#### Data shown
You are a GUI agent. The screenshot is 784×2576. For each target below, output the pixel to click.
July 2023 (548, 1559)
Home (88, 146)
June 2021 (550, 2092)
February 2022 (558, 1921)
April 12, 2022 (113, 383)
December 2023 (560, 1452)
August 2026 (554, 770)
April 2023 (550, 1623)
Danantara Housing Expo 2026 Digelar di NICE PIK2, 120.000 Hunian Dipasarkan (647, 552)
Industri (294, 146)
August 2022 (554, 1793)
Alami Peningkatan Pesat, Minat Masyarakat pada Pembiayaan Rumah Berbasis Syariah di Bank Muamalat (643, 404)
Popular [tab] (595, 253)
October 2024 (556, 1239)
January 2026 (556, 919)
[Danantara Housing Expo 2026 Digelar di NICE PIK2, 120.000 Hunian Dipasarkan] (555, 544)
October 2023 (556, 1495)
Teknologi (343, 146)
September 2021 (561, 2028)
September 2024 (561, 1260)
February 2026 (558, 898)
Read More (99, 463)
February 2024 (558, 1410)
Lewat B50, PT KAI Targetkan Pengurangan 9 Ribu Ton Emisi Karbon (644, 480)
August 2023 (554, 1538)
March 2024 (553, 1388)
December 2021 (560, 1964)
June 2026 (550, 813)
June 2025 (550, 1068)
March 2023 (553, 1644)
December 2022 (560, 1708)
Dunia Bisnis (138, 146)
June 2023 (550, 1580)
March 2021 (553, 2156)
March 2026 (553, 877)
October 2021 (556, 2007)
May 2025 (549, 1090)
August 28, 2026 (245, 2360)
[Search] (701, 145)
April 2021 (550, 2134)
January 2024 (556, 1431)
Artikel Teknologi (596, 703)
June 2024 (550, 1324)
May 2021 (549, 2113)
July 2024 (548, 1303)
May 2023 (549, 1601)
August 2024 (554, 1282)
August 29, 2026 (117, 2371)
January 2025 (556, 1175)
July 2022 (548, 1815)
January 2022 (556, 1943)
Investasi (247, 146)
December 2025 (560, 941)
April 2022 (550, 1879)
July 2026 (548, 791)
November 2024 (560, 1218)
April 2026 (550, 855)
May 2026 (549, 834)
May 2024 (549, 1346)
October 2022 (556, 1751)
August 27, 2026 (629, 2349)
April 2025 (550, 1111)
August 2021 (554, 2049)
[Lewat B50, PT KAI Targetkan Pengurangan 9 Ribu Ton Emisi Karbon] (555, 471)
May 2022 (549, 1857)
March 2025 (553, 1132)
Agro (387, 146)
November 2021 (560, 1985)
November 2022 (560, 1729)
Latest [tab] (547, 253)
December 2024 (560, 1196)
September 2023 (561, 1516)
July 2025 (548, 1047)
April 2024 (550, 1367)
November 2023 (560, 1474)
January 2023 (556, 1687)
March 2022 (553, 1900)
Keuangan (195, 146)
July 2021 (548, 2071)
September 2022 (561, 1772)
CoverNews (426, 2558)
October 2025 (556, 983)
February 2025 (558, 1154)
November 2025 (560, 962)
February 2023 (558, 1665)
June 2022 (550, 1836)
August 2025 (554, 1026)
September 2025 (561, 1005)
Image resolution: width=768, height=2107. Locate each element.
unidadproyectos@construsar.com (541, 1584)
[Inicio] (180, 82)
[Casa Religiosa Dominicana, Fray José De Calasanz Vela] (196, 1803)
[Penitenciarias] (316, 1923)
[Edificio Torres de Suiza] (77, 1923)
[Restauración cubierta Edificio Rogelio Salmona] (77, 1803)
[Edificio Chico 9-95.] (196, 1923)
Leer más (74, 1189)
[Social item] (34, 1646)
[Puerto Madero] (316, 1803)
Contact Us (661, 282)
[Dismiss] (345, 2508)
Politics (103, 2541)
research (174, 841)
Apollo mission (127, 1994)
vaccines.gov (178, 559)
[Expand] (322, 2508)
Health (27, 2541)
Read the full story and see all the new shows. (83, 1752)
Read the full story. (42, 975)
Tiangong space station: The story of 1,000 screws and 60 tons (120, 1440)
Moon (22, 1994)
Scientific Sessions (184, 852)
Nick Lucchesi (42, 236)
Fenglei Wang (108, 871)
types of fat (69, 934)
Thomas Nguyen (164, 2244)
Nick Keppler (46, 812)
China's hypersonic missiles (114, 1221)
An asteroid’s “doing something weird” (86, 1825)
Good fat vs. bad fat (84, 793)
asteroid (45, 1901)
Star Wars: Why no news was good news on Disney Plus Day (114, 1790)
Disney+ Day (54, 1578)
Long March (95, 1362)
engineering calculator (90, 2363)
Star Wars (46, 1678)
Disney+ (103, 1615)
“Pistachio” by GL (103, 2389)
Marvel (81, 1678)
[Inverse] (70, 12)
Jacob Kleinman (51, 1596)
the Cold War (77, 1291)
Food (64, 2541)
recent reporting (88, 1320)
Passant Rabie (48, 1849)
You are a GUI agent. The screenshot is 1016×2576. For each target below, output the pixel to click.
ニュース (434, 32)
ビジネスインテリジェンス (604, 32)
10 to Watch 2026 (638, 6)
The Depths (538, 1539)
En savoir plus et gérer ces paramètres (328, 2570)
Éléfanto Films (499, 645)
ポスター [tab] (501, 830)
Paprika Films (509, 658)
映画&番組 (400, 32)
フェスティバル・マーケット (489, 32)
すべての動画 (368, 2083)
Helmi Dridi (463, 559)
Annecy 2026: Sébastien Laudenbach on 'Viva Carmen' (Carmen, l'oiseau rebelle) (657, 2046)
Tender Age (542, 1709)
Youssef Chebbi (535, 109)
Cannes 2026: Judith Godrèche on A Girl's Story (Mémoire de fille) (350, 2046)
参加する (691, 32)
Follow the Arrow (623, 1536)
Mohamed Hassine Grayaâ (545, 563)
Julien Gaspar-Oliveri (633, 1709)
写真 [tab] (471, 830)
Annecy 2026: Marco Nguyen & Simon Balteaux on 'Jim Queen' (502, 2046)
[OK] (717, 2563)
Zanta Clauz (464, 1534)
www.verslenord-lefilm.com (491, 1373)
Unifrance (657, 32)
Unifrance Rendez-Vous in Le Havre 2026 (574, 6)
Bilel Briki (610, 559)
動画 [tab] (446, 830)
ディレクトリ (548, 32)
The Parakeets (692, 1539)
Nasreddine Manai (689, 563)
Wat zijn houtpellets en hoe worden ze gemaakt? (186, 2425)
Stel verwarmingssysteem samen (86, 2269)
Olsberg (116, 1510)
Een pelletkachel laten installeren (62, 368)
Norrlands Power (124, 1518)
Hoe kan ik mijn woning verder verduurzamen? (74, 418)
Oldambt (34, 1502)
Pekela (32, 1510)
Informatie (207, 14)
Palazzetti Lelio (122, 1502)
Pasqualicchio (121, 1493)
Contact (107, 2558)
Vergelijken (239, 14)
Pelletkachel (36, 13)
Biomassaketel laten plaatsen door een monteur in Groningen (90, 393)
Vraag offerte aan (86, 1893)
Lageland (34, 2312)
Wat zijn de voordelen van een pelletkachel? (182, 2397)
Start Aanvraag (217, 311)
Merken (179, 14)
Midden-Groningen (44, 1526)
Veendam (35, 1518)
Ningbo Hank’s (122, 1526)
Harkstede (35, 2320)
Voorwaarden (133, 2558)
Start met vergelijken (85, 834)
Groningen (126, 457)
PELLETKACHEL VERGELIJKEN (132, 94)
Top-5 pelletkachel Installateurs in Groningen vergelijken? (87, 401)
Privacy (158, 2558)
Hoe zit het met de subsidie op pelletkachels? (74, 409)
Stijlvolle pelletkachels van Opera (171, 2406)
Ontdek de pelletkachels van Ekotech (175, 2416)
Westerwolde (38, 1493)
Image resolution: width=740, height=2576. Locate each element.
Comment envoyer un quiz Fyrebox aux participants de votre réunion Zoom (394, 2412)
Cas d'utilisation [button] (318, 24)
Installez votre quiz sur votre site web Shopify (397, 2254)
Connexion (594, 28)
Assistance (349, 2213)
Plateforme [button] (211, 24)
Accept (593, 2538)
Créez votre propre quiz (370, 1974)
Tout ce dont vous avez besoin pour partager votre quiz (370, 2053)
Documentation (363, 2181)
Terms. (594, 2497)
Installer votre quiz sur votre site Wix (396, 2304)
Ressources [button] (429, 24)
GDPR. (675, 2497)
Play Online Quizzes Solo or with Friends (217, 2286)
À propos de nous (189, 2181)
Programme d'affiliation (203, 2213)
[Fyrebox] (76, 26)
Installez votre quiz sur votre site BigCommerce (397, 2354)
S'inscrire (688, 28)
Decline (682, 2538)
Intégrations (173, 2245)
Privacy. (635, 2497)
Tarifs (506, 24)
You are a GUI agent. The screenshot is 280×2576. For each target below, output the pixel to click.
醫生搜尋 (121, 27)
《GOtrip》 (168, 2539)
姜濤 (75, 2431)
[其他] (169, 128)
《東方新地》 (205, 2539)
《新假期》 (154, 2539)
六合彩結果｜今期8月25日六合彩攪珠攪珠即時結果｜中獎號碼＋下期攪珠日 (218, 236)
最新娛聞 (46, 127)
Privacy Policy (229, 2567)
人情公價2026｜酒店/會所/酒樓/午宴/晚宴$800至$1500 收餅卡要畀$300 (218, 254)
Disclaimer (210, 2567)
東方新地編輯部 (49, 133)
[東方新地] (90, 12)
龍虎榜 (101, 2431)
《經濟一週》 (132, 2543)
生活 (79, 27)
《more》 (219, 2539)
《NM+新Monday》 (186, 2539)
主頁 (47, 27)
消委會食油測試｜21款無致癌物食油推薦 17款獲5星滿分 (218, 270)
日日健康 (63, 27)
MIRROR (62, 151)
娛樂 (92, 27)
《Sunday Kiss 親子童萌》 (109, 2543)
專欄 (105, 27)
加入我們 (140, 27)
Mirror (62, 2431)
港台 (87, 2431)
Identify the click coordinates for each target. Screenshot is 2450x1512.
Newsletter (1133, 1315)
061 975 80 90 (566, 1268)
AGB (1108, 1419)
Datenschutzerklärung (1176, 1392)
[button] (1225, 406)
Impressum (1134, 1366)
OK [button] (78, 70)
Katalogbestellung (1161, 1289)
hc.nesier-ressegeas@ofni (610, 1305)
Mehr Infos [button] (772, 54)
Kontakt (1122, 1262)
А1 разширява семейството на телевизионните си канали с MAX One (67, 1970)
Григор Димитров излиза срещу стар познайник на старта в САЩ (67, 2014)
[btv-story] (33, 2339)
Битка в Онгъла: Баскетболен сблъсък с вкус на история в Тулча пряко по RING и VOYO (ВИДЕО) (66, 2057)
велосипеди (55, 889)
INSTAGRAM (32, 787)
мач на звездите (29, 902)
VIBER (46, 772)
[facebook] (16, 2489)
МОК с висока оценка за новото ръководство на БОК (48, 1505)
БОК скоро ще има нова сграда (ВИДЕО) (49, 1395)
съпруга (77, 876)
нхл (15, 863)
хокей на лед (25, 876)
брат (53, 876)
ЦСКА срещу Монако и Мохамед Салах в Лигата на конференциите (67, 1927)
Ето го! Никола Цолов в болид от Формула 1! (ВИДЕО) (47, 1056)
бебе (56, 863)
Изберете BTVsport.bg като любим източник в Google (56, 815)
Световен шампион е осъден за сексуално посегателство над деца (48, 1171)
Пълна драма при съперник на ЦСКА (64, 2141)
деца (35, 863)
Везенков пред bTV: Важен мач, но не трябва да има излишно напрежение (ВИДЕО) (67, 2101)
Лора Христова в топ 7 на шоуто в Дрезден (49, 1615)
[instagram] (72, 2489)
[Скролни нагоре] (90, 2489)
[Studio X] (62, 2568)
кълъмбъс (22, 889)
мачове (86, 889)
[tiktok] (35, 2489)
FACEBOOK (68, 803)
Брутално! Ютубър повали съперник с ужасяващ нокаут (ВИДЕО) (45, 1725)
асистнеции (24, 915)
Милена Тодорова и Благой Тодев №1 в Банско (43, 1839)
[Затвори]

#### Work instruction
Taking the records above, retype every line from the one with "February 2022 (558, 1921)" down to the one with "August 28, 2026 (245, 2360)", exactly and with nothing else.

#### Answer to this problem
February 2022 (558, 1921)
April 12, 2022 (113, 383)
December 2023 (560, 1452)
August 2026 (554, 770)
April 2023 (550, 1623)
Danantara Housing Expo 2026 Digelar di NICE PIK2, 120.000 Hunian Dipasarkan (647, 552)
Industri (294, 146)
August 2022 (554, 1793)
Alami Peningkatan Pesat, Minat Masyarakat pada Pembiayaan Rumah Berbasis Syariah di Bank Muamalat (643, 404)
Popular [tab] (595, 253)
October 2024 (556, 1239)
January 2026 (556, 919)
[Danantara Housing Expo 2026 Digelar di NICE PIK2, 120.000 Hunian Dipasarkan] (555, 544)
October 2023 (556, 1495)
Teknologi (343, 146)
September 2021 (561, 2028)
September 2024 (561, 1260)
February 2026 (558, 898)
Read More (99, 463)
February 2024 (558, 1410)
Lewat B50, PT KAI Targetkan Pengurangan 9 Ribu Ton Emisi Karbon (644, 480)
August 2023 (554, 1538)
March 2024 (553, 1388)
December 2021 (560, 1964)
June 2026 (550, 813)
June 2025 (550, 1068)
March 2023 (553, 1644)
December 2022 (560, 1708)
Dunia Bisnis (138, 146)
June 2023 (550, 1580)
March 2021 (553, 2156)
March 2026 (553, 877)
October 2021 (556, 2007)
May 2025 (549, 1090)
August 28, 2026 (245, 2360)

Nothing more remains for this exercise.